Speaking of myths, those supporting the bra often refer to National Geographic pictures of droopy, bare-breasted African women as proof that gravity will win without a bra. But don’t be duped by the African droop. These women often nurse many children, who tug on their breasts for years on end. And some tribes actually hang weights from their breasts to make them hang. Different strokes for different folks.

We must also advise women who are wanting to try bra-free that any pain you experience once you remove your bra is a sign that you have become addicted, or conditioned, to the bra. Because of the constriction, lymphatic drainage may have been impaired, resulting in fluid accumulation and heavier, soggier, and saggier breasts. Over a short time the fluid will leave and your breasts will feel less heavy and sore. Ligaments will start working again.
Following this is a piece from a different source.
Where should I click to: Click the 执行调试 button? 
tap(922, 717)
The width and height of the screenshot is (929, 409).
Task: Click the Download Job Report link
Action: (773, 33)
The breasts will lift and tone.

And activities that now give you breast discomfort, like jogging or rebounding, will start to feel good over time without any breast constraint. This breast movement is important for healthy circulation and does not require the artificial support of a bra. The female breast was not designed with a flaw that requires 20th Century lingerie to correct.

It is also important to get past "droop phobia". It’s nothing but a cultural con, an artificial need created to sell a product (a profitable product). Plastic surgeons eager to stuff and cut breasts into fashionable dimensions add to the pressure to conform.

Breasts are big business. So is cancer. A major link is the bra. Now that bras have been implicated regarding droop, there may be some progress in ditching the bra and ending this breast cancer epidemic.

[Don's comment: Dairy consumption is another link to breast cancer; see the articles on milk/dairy in the Articles section. And breast tissue health can be adversely affected by insufficient iodine.]